Nicht jeder will an Straffällige vermieten

Im Jahr 1976 trat das bundesweit geltende Strafvollzugsgesetz in Kraft, das den Vollzug in Deutschland nicht nur vereinheitlichte, sondern in einigen Teilen auch lockerte. Ein großer Teil der Inhaftierten bekam vergleichsweise häufig Hafturlaub, um die Entlassung selbst vorzubereiten. "Haft-Lockerung" nennt das Dieter Stolz, Koordinator im Sozialdienst in der JVA Butzbach. "Aber Ende der 90er Jahre gab es aufgrund einiger spektakulärer Straftaten eine Strafrechtsreform, die weniger Lockerung ermöglichte." Für die Häftlinge wurde es wieder schwieriger, eine Wohnung zu suchen, Bewerbungsgespräche zu führen und neue Kontakte herzustellen.

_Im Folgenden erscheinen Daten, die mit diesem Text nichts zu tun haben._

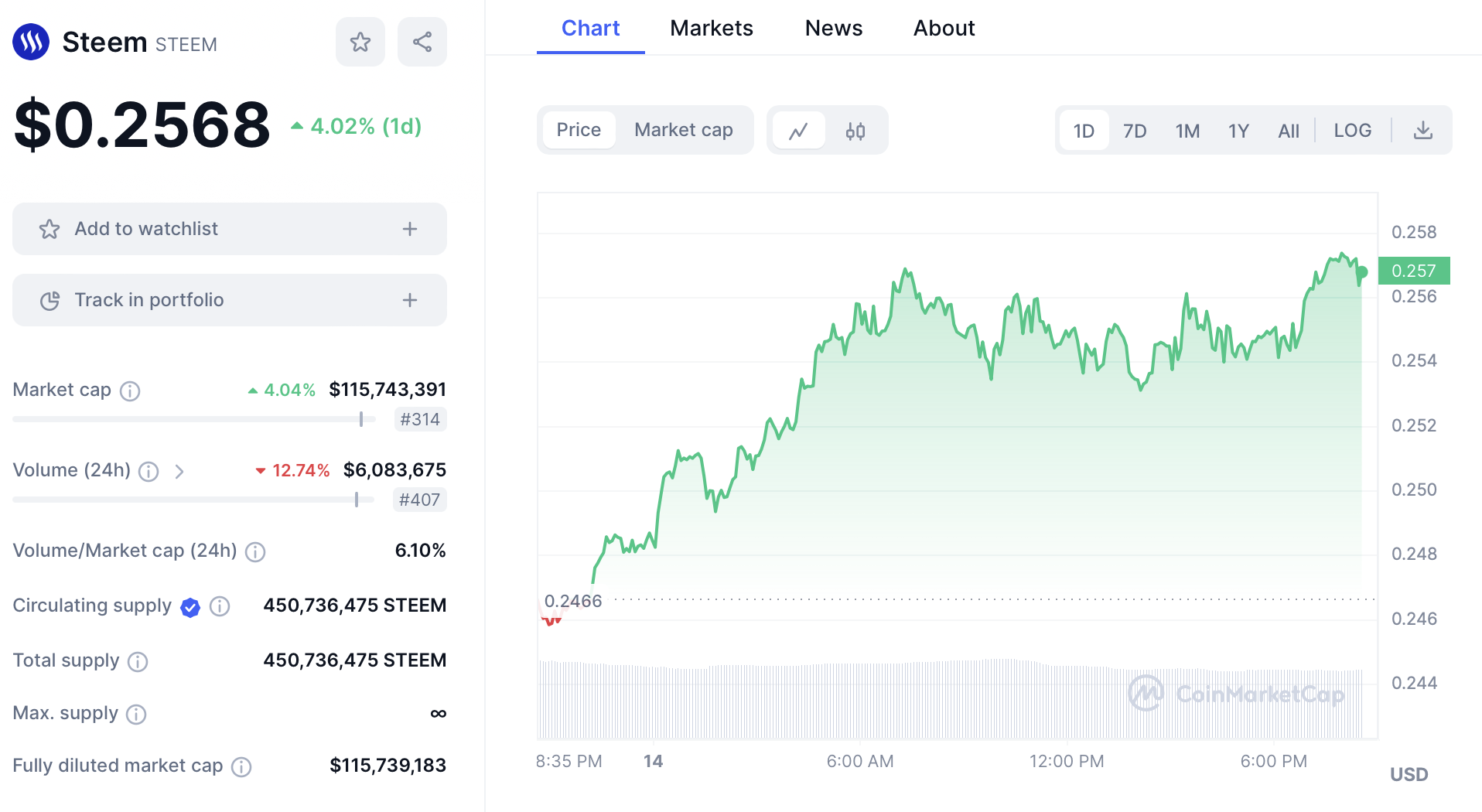
Task: Click the Fully diluted market cap info icon
Action: [x=241, y=766]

Seit 2008 ist das bundeseinheitliche Strafvollzugsgesetz nach der Föderalismusreform wieder außer Kraft gesetzt. Stattdessen gibt es Ländervollzugsgesetze und ihre Verwaltungsvorschriften. Die Länder haben das sogenannte Übergangsmanagement eingeführt, finanziert von den Ländern und dem europäischen Sozialfonds. Die Justizvollzugsanstalten arbeiten dabei mit freien Trägern wie der Arbeiterwohlfahrt und der Diakonie zusammen. Vier bis fünf Monate vor Haftentlassung informiert der Sozialdienst der JVA beispielsweise die Straffälligenhilfe der Diakonie. "Die nehmen dann Kontakt mit den Häftlingen auf und versuchen zum Beispiel Unterkünfte zu vermitteln und alte Kontakte zu Freunden oder zur Familie wieder aufzubauen", sagt Stolz.

"Dann tut sich häufig die Schwierigkeit auf, dass es nötig ist, für die Wohnungssuche zum Beispiel Hafturlaub zu beantragen", berichtet Sabine Bruns. Sie ist Referentin im Geschäftsbereich Soziales und Integration der Diakonie Rheinland-Westfalen-Lippe und für die Straffälligenhilfe zuständig. "Da gab es in den letzten Jahren schon einen deutlichen Rückgang von Beurlaubungen." Sie glaubt, dass in der Gesellschaft immer sehr überbewertet wird, "wenn es mal in absoluten Einzelfällen zu Vergehen während so einer Beurlaubung kommt". Dabei sei es ohnehin schon schwierig, Vermieter davon zu überzeugen, einen Straffälligen als Mieter zu akzeptieren. Aber mit dem Übergangsmanagement sei man auf dem richtigen Weg.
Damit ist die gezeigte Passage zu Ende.